##### GIVEN DATA #####
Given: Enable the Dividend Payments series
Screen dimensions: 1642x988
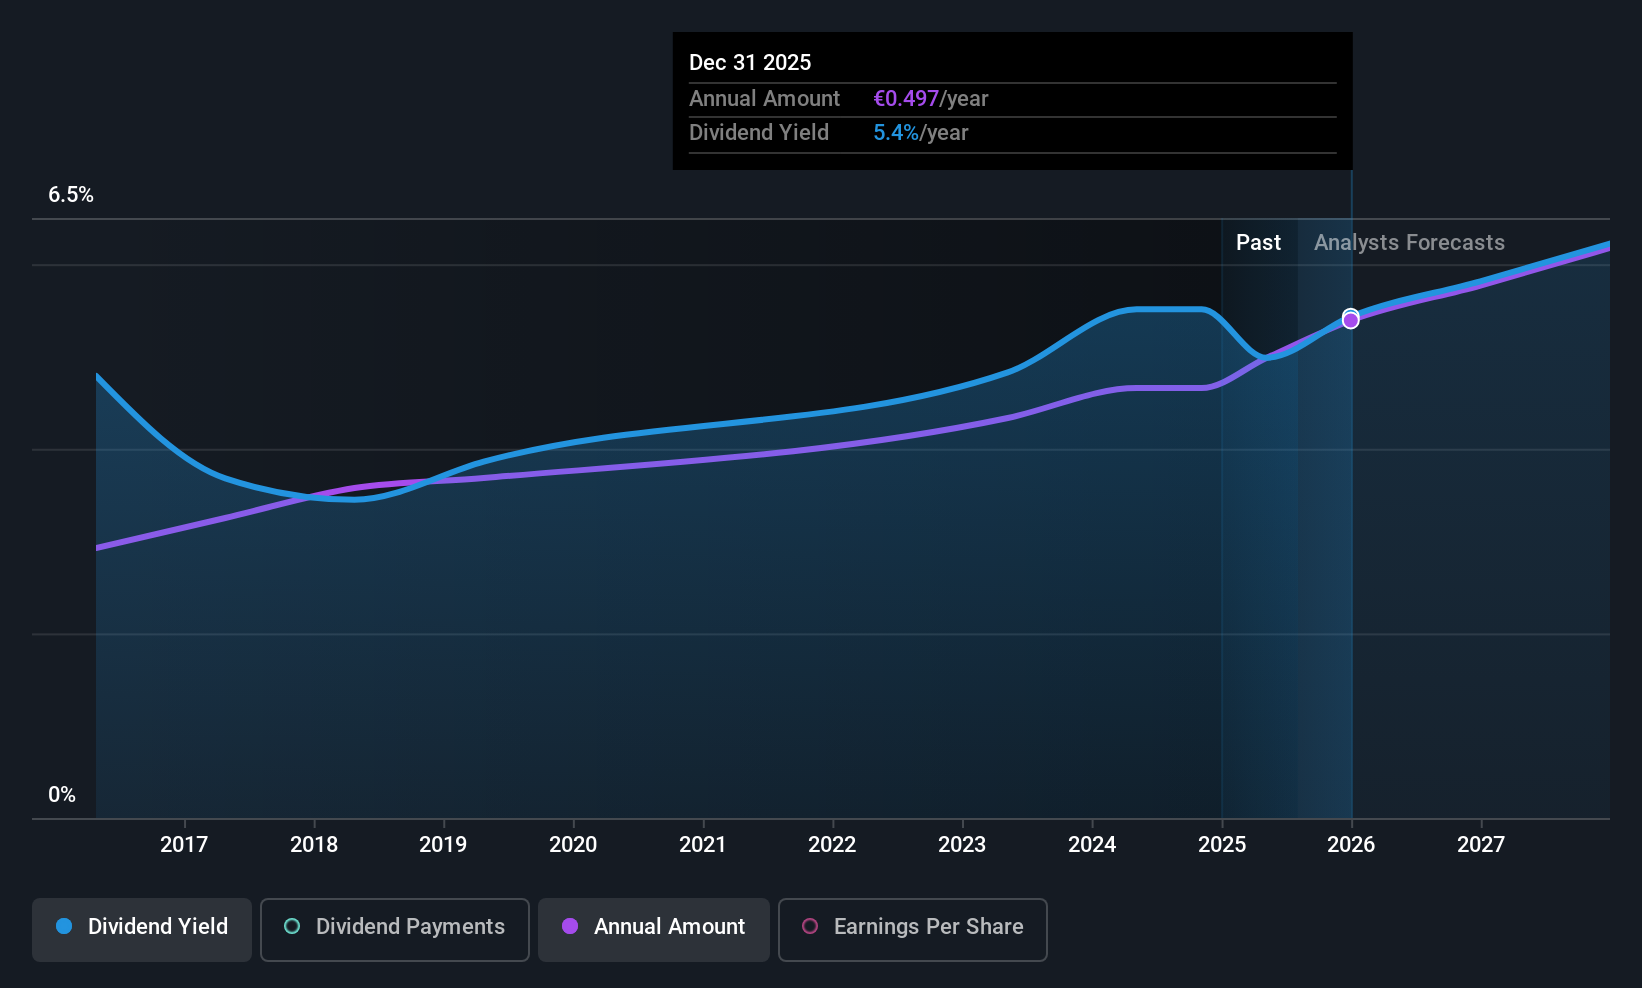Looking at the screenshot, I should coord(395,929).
#####
##### GIVEN DATA #####
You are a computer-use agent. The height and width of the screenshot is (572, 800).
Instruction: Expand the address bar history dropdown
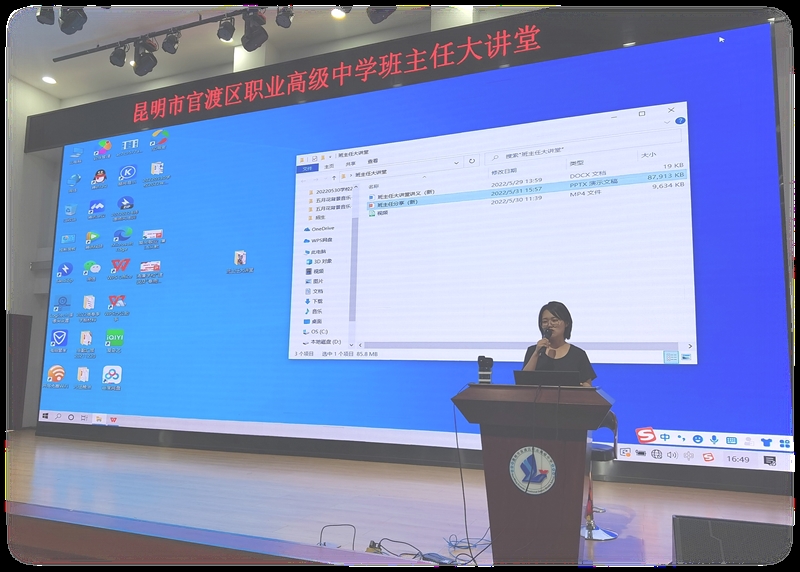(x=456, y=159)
#####
Convert the data from the line with "Given: Enable the Dividend Payments series" up to and including the line with "Looking at the" into a JSON list of strings, one string per line, skipping blank lines and leaving out the pictures.

[
  "Given: Enable the Dividend Payments series",
  "Screen dimensions: 1642x988",
  "Looking at the screenshot, I should coord(395,929)."
]